* **Set tasks**
(1) Edit the Madison County ballad text between "In fact, while" and "reaping commercial profits.", inclusive, replacing "commercial profits" with "financial gain", and give that span back.
(2) Summarize the Madison County ballad text in two sentences.

** START OF Text excerpt **

Peter Gott came to Madison County, NC, in pursuit of traditional banjo music.  He happened to hear a recording of Madison County banjo player Obray Ramsey playing “Pretty Polly” and the traditional tune “Little Maggie.” Gott, in turn, inspired musician and filmmaker John Cohen to come to Madison County.

Cohen’s interest in the singers of Madison County inspired him to produce a film entitled “End of an Old Song” about the legendary Dillard Chandler (1907-1992). Chandler, one of a long line of ballad singers, is said to have had one of the best voices for ballads in the world.

Cohen describes Dillard Chandler’s bewilderment when, in 1963, Cohen asked if he could record him singing ballads. “There was this big wall of silence–not resistance…I was there an awfully long time trying to explain to him why he should sing for my microphone…There’s something about this music–it would be so good if other people could hear it.”  From this account, we can see that clearly, Dillard Chandler had never anticipated the interest in his singing from a wider audience.

This outside interest in the people of the ballad and traditional music scene eventually led to some unfortunate misunderstandings about the use of the recordings. As singers began to perform for festivals, strangers told them about seeing or hearing a recording of them. This revelation led to the belief that others were making money from their talent, without sharing in the financial benefits.
Sheila Kay Adams explains, “Wherever they would go, somebody would inevitably come up to them and say, ‘I heard you on this record that John Cohen put out.’ To them, it started to sound like there were millions of these records out there because people would say, ‘Oh look, here I’ve got this record with your picture on it.’”
In fact, while Cohen’s work may have given the Madison County singers much deserved recognition and external respect, his efforts were focused on the documentary aspect of this culture and its traditions, rather than on reaping commercial profits.
The singers’ misconceptions continued to build. Singer Doug Wallin one day said to John Cohen, “That record you made of my parents [Lee and Berzilla Wallin]–that’s all over the place…it’s probably all over the country in jukeboxes everywhere, and you’re keeping our money.”
The conflict finally came to a head in one incident. Peter Gott and John Cohen frequently spent time at Doug Wallin’s house. One day Doug explained to them that they were welcome to come, but that he didn’t want any more recording.
In Gott’s words, “Well, John wouldn’t take no for an answer and kept begging until finally, Doug lost his temper and took a
swing at him. And he said, ‘Get outta here and don’t ever come back! And that goes for both of you!’…For me it was the end of a beautiful friendship not just with Doug but with his whole family. I never went back.”

** END OF Text excerpt **
** START OF Given data **

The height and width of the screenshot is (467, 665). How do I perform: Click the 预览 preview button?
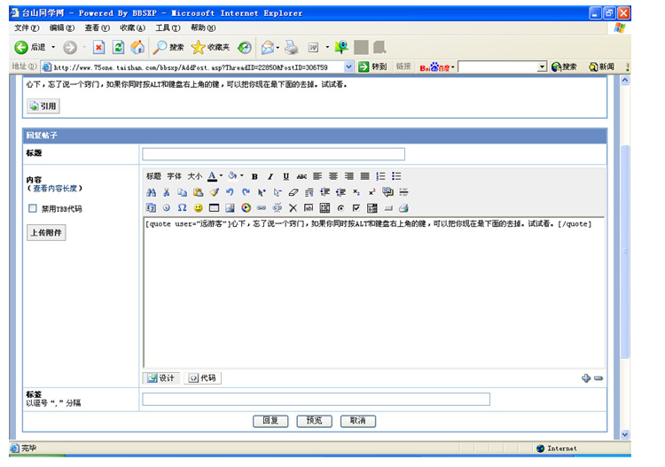(314, 420)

** END OF Given data **

* **Task solutions**
(1)
In fact, while Cohen’s work may have given the Madison County singers much deserved recognition and external respect, his efforts were focused on the documentary aspect of this culture and its traditions, rather than on reaping financial gain.

(2) Peter Gott and John Cohen's interest in Madison County's traditional music led to recordings and a film about ballad singers such as Dillard Chandler, though Cohen's efforts centered on documenting the culture rather than on commercial profits. The singers came to believe that others were making money from recordings of them, and the tension peaked when Doug Wallin refused any more recording, took a swing at Cohen, and ordered both men to leave, ending Gott's friendship with the Wallin family.